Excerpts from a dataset
▶
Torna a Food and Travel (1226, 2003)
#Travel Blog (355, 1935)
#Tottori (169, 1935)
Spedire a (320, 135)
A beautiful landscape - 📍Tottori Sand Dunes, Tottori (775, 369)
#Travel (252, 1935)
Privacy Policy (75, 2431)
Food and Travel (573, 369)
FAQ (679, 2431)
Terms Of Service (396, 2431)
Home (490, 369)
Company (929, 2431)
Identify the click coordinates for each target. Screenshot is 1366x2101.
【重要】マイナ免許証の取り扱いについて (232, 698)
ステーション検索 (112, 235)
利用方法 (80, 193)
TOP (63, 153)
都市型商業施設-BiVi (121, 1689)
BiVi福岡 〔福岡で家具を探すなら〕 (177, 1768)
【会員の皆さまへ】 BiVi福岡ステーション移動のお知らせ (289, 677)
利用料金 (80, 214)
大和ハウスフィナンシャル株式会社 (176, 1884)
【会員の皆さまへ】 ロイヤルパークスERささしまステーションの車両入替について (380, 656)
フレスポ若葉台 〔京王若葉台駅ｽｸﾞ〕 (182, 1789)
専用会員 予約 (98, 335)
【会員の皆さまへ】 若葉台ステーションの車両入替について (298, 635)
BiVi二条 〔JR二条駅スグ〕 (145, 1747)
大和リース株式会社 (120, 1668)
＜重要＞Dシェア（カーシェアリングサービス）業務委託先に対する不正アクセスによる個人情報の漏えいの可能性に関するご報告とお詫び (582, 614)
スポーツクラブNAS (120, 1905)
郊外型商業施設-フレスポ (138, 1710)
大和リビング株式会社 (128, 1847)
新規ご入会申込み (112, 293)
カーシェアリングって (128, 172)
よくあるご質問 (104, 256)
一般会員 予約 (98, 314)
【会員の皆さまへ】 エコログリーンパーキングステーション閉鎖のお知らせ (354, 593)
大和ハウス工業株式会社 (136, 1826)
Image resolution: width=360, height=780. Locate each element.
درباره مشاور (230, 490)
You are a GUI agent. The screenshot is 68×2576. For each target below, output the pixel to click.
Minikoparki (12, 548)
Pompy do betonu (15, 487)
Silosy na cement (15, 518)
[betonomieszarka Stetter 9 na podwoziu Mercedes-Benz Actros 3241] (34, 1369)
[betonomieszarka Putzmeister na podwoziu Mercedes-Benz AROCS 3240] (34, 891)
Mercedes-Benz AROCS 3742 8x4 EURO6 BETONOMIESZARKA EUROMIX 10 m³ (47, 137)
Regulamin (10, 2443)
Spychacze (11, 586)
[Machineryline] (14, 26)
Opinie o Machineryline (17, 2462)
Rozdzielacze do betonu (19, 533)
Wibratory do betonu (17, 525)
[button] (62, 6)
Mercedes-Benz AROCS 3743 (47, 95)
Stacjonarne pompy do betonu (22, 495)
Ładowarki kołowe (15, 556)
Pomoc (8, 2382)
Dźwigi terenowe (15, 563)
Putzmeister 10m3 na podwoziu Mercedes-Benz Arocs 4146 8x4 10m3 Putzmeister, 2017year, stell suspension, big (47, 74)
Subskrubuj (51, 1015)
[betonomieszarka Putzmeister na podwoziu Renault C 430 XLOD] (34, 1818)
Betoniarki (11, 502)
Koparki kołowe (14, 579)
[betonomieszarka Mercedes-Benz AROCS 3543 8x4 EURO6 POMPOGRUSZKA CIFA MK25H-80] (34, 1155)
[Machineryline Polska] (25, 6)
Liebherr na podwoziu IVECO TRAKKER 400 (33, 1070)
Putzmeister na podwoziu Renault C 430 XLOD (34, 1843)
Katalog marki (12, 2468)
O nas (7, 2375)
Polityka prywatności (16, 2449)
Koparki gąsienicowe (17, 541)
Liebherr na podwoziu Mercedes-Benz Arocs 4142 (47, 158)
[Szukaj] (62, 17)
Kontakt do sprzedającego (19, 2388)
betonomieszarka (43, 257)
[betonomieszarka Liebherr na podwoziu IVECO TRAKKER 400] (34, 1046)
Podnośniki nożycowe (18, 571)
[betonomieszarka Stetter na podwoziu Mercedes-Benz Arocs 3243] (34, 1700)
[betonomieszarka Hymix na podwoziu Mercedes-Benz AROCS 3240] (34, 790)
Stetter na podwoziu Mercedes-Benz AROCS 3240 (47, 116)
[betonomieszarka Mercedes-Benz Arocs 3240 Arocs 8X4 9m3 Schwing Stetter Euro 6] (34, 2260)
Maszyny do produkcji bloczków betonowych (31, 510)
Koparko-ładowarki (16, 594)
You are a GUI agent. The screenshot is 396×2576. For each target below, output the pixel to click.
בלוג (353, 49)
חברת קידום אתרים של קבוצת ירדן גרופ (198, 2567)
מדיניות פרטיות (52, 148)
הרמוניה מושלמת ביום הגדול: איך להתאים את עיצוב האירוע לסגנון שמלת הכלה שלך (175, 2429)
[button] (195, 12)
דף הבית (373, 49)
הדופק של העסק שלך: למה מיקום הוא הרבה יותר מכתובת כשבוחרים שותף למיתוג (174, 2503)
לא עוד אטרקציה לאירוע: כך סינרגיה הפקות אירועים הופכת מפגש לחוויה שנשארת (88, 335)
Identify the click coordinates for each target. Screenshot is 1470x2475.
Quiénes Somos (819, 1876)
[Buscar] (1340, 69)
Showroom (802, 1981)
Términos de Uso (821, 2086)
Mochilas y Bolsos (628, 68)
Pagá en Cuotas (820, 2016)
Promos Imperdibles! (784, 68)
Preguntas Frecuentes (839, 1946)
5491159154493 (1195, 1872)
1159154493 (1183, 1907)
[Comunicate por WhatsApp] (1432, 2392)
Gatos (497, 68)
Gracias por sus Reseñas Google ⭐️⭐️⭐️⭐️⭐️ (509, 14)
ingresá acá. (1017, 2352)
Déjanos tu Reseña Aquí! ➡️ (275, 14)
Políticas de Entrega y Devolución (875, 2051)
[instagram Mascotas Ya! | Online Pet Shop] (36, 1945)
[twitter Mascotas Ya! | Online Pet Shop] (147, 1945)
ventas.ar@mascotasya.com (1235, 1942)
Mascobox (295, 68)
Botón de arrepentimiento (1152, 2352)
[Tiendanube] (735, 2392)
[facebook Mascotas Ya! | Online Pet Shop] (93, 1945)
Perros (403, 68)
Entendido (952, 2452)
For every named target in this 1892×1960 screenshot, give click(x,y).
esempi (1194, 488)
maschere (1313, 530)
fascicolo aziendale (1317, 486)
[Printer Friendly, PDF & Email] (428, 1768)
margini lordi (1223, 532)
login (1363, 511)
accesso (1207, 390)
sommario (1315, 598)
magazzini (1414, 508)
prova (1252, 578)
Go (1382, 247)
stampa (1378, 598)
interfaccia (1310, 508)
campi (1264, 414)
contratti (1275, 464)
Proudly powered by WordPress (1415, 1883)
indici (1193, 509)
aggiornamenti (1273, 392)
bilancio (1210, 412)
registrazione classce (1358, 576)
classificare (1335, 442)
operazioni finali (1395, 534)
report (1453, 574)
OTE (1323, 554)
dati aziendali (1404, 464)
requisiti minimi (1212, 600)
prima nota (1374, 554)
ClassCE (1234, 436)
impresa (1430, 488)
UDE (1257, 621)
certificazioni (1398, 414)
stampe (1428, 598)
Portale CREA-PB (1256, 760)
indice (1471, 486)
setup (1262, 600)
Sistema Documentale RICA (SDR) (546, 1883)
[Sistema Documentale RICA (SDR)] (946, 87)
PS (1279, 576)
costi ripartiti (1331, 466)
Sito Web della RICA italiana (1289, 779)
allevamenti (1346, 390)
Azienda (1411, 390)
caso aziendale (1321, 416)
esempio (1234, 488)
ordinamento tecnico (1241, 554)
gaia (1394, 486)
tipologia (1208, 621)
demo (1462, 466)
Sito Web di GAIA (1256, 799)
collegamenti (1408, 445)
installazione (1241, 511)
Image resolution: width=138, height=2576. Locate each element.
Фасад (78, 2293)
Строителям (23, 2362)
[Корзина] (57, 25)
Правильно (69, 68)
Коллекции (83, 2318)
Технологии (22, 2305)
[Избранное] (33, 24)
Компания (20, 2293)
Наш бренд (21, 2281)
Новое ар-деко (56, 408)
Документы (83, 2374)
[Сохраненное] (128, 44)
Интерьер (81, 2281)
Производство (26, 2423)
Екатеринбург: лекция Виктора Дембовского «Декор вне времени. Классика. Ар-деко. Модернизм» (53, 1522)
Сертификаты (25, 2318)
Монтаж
◀
What this task involves: Please copy the lines in the records above between the one holding "[Machineryline Polska] (25, 6)" and the one holding "Políticas de Entrega y Devolución (875, 2051)", inclusive, exactly and with no other line.

Worked solution:
[Machineryline Polska] (25, 6)
Liebherr na podwoziu IVECO TRAKKER 400 (33, 1070)
Putzmeister na podwoziu Renault C 430 XLOD (34, 1843)
Katalog marki (12, 2468)
O nas (7, 2375)
Polityka prywatności (16, 2449)
Koparki gąsienicowe (17, 541)
Liebherr na podwoziu Mercedes-Benz Arocs 4142 (47, 158)
[Szukaj] (62, 17)
Kontakt do sprzedającego (19, 2388)
betonomieszarka (43, 257)
[betonomieszarka Liebherr na podwoziu IVECO TRAKKER 400] (34, 1046)
Podnośniki nożycowe (18, 571)
[betonomieszarka Stetter na podwoziu Mercedes-Benz Arocs 3243] (34, 1700)
[betonomieszarka Hymix na podwoziu Mercedes-Benz AROCS 3240] (34, 790)
Stetter na podwoziu Mercedes-Benz AROCS 3240 (47, 116)
[betonomieszarka Mercedes-Benz Arocs 3240 Arocs 8X4 9m3 Schwing Stetter Euro 6] (34, 2260)
Maszyny do produkcji bloczków betonowych (31, 510)
Koparko-ładowarki (16, 594)
You are a GUI agent. The screenshot is 396×2576. For each target below, output the pixel to click.
בלוג (353, 49)
חברת קידום אתרים של קבוצת ירדן גרופ (198, 2567)
מדיניות פרטיות (52, 148)
הרמוניה מושלמת ביום הגדול: איך להתאים את עיצוב האירוע לסגנון שמלת הכלה שלך (175, 2429)
[button] (195, 12)
דף הבית (373, 49)
הדופק של העסק שלך: למה מיקום הוא הרבה יותר מכתובת כשבוחרים שותף למיתוג (174, 2503)
לא עוד אטרקציה לאירוע: כך סינרגיה הפקות אירועים הופכת מפגש לחוויה שנשארת (88, 335)
Identify the click coordinates for each target. Screenshot is 1470x2475.
Quiénes Somos (819, 1876)
[Buscar] (1340, 69)
Showroom (802, 1981)
Términos de Uso (821, 2086)
Mochilas y Bolsos (628, 68)
Pagá en Cuotas (820, 2016)
Promos Imperdibles! (784, 68)
Preguntas Frecuentes (839, 1946)
5491159154493 (1195, 1872)
1159154493 (1183, 1907)
[Comunicate por WhatsApp] (1432, 2392)
Gatos (497, 68)
Gracias por sus Reseñas Google ⭐️⭐️⭐️⭐️⭐️ (509, 14)
ingresá acá. (1017, 2352)
Déjanos tu Reseña Aquí! ➡️ (275, 14)
Políticas de Entrega y Devolución (875, 2051)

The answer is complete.